18+

Treść tylko dla pełnoletnich

Kolejna strona może zawierać treści nieodpowiednie dla osób niepełnoletnich. Jeśli chcesz do niej dotrzeć, wybierz niżej odpowiedni przycisk!

Nasza Loteria NaM - pasek na kartach artykułów

Orzechowski: - Stać nas na olimpijski awans!

Rafał Cybulski
Z Robertem Orzechowskim, szczypiornistą MMTS Kwidzyn i reprezentacji Polski, po powrocie z Mistrzostw Europy w Serbii rozmawiał Rafał Cybulski

Czy 9 miejsce, które zajęła reprezentacja Polski, to dla ciebie duże rozczarowanie?
Oczywiście że tak, ale sami na to zapracowaliśmy. Choć z drugiej strony o awansie do strefy medalowej zadecydowała jedna bramka. Półfinał dałoby nam zwycięstwo ze Szwedami zamiast remisu. Dlatego na pewno szkoda, że skończyliśmy turniej tak nisko.

W dodatku paradoks polega na tym, że akurat wy mistrzów Europy pokonaliście...
Szczerze mówiąc, to wolałbym przegrać z Duńczykami i zostać mistrzem Europy.

Ale ty mecz z Danią będziesz wspominał chyba najlepiej, w końcu zdobyłeś 3 bramki w ważnych momentach?

Jednak jeszcze lepiej ten mecz będzie wspominał Marcin Wichary, bo to jego udane interwencji w największej mierze przyczyniły się do zwycięstwa.

A jak oceniasz swoją postawę w całym turnieju?
Wypadłem chyba nieźle, choć w meczu z Macedonią zabrakło trochę szczęścia. Raz trafiłem w słupek a raz w poprzeczkę. Gdybym wykorzystał te sytuacje oceniłbym mój występ jako dobry.

U trenera Wenty masz jednak dobre notowania, bo mówi o tobie, że jesteś jednym z tych, którzy pociągną kadrę w przyszłości...

Na pewno bardzo miło słyszeć takie słowa, ale co mogę więcej powiedzieć? Po prostu cały czas pracuję, żeby być coraz lepszym zawodnikiem.

W mediach po mistrzostwach wiele mówi się o konieczności odmłodzenia kadry, czy trener Wenta też o tym wspominał?
Niczego takiego nie słyszałem.

Gdzie oglądałeś finał?
W domu, ale podszedłem do niego bardzo spokojnie i nie emocjonowałem się zbytnio. Oglądałem go pod kątem tego, jak powinno się grać w piłkę ręczną.

Czy zgodzisz się, że w finale triumfowała taktyka, a nie piękno gry?

[Wpisy z kolekcji]
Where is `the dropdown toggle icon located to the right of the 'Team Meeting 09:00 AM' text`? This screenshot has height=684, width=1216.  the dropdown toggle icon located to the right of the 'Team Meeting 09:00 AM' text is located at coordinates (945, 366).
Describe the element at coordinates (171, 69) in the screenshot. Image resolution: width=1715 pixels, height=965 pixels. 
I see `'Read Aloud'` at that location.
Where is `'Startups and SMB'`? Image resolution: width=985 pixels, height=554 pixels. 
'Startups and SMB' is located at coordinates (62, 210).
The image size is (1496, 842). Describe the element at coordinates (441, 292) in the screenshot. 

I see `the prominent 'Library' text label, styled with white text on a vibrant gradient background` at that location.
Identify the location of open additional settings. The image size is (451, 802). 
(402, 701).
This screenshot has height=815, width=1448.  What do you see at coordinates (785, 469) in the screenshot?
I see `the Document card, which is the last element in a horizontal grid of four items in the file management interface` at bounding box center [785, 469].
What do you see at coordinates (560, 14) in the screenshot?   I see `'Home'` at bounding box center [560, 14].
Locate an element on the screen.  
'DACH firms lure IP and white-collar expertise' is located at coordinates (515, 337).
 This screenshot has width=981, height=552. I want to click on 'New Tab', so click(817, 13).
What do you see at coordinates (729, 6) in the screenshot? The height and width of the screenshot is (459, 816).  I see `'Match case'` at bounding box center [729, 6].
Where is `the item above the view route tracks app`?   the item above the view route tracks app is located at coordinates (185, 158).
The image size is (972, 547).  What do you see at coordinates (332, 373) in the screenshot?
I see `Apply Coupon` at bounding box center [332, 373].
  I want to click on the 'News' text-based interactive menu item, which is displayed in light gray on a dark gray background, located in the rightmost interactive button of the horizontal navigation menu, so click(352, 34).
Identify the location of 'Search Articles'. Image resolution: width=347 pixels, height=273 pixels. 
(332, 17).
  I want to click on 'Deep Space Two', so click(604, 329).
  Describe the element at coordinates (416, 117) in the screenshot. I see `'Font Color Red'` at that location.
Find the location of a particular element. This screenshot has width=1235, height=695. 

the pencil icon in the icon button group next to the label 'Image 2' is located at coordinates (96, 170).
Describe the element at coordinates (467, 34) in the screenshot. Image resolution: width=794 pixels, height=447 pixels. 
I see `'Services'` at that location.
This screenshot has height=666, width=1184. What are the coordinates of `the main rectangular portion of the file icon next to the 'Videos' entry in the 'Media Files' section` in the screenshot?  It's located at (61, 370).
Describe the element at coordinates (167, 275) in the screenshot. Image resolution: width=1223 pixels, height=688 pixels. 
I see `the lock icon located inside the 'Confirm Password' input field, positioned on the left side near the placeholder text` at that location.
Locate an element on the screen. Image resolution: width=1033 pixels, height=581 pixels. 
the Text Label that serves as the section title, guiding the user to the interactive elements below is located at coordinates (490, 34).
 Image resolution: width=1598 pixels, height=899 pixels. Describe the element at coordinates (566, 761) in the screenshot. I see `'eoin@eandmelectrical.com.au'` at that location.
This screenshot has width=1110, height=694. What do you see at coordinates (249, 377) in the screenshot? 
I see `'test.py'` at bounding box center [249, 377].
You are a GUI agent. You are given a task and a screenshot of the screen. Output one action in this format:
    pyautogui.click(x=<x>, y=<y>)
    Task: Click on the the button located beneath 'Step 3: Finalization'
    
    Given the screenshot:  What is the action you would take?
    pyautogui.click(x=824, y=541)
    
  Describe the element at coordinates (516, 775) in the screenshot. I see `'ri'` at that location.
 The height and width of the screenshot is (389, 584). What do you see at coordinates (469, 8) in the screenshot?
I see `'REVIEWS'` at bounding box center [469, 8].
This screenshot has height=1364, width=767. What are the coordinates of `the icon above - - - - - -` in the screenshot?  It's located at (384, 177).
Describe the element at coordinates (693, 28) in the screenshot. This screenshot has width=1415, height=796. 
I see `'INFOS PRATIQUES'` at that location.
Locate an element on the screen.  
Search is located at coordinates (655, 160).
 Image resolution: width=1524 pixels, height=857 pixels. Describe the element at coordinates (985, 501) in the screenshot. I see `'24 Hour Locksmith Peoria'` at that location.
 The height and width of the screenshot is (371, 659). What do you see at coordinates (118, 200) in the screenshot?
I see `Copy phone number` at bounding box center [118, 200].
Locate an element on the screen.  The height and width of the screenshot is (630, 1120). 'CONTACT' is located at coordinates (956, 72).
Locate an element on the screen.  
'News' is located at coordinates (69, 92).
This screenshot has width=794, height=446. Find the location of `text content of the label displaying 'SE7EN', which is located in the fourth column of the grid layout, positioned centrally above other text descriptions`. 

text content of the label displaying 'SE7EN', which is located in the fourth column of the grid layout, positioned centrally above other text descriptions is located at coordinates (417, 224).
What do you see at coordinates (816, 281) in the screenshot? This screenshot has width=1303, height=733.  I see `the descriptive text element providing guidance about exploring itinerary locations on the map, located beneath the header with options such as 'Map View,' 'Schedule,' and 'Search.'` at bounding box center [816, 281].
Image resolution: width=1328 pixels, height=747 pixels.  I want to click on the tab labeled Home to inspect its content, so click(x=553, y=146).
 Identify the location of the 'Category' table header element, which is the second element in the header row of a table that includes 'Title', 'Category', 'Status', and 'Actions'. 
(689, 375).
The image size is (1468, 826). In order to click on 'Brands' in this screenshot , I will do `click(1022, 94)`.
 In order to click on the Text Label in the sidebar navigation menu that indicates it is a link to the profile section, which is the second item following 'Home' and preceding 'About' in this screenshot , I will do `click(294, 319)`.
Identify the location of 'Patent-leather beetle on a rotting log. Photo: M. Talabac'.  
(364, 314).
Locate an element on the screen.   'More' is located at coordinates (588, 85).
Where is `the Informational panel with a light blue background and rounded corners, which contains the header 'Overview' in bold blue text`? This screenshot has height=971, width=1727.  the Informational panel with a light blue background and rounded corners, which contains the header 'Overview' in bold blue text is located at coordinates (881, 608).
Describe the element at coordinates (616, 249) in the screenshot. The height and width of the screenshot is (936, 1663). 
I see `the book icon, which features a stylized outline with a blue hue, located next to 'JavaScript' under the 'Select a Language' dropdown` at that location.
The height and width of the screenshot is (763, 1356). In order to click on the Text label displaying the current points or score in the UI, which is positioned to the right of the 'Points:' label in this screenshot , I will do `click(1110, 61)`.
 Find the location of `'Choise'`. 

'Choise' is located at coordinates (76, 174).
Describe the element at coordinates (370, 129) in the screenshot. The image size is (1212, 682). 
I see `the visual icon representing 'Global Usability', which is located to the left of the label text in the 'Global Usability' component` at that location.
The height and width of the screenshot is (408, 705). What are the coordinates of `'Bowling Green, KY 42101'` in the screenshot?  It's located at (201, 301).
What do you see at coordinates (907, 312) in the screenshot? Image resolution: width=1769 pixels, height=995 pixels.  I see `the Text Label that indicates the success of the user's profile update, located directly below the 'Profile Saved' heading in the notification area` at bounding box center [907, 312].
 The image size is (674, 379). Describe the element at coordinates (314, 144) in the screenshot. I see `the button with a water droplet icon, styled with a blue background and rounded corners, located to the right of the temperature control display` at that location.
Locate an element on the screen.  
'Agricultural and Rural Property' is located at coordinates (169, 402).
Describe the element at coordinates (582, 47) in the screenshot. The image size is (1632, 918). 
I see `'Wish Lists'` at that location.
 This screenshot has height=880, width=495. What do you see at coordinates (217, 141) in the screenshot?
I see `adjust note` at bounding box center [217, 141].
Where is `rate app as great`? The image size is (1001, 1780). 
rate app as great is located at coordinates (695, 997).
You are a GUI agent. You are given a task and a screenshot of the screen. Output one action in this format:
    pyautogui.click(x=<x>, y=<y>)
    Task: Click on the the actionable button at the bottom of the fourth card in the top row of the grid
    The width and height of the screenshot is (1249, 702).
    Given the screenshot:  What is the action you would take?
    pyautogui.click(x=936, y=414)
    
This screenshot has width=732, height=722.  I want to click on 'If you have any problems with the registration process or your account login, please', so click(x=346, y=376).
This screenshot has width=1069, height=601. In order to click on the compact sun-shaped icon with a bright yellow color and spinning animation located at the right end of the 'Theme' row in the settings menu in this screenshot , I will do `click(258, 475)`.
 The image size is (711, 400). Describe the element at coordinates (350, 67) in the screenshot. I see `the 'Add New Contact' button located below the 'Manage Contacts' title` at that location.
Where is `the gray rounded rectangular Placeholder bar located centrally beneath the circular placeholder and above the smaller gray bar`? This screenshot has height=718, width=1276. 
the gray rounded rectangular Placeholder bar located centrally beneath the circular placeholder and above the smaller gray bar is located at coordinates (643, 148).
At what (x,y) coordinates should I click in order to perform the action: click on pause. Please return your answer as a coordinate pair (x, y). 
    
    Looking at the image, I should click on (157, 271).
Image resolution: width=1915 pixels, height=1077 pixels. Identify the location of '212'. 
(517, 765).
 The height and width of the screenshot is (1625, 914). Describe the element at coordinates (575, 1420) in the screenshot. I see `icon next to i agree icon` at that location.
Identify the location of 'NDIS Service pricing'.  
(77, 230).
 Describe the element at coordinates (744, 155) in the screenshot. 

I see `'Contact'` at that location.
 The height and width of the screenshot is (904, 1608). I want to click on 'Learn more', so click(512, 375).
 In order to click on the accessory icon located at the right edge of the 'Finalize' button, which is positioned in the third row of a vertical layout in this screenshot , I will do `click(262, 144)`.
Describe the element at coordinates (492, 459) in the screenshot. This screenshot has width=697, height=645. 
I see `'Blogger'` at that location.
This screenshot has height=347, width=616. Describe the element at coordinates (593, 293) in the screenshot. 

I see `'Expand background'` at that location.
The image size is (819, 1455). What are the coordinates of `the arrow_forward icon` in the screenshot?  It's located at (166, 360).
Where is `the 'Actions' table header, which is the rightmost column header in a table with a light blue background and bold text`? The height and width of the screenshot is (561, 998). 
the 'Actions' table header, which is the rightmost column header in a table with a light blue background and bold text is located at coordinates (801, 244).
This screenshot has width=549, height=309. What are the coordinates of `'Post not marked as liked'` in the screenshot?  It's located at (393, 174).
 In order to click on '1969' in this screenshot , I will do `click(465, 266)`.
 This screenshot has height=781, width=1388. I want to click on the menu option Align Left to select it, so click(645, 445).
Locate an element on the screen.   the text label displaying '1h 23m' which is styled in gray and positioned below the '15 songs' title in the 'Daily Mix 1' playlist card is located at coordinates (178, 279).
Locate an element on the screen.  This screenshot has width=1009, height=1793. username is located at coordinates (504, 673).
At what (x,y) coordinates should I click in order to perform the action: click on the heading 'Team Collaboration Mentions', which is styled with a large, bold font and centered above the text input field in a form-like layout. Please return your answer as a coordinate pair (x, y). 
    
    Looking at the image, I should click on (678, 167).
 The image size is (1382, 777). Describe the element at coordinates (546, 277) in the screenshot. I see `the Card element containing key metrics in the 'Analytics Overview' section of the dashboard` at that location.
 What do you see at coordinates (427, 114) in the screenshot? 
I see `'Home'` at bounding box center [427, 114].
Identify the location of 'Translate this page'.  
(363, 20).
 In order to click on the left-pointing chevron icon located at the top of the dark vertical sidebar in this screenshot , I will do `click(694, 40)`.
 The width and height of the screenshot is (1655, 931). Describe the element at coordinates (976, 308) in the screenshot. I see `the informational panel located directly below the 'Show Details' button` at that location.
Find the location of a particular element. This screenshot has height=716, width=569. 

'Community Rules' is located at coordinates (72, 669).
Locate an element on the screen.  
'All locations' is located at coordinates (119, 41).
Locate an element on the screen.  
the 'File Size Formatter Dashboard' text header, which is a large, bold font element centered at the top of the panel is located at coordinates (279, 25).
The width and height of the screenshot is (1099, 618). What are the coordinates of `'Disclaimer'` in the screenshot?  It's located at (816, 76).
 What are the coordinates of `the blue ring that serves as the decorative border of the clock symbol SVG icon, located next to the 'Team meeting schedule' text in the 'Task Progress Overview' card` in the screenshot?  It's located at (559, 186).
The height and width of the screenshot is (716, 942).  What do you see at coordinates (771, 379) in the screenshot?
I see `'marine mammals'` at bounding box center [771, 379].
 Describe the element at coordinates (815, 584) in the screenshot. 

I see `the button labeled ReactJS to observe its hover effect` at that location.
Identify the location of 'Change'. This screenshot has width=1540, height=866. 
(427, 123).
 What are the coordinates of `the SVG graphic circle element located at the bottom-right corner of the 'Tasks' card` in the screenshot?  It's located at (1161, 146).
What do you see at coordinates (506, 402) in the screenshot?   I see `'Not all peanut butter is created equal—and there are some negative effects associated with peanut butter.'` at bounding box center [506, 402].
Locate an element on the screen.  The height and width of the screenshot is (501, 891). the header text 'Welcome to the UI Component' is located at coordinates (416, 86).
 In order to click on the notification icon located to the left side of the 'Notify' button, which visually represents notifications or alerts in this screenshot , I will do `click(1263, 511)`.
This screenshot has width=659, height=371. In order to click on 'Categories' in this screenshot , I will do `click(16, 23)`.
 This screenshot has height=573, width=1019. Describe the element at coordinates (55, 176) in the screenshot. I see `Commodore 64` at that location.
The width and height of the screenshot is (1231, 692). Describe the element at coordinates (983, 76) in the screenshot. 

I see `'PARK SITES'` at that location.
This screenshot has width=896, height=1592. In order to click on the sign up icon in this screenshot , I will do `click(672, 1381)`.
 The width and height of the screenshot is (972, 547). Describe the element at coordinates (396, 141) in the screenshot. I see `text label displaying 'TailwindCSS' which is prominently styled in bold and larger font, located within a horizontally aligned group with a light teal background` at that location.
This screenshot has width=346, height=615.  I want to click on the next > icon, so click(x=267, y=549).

* Zadanie
Streść powyższy wywiad w dwóch zdaniach.

* Rozwiązanie
Robert Orzechowski, szczypiornista MMTS Kwidzyn i reprezentacji Polski, po powrocie z Mistrzostw Europy w Serbii mówi, że 9. miejsce kadry to duże rozczarowanie, choć o awansie do strefy medalowej zadecydowała jedna bramka, bo zwycięstwo ze Szwedami zamiast remisu dałoby półfinał. Zwycięstwo nad Duńczykami przypisuje przede wszystkim udanym interwencjom Marcina Wicharego, a swój występ w turnieju ocenia jako niezły, bo w meczu z Macedonią zabrakło mu trochę szczęścia.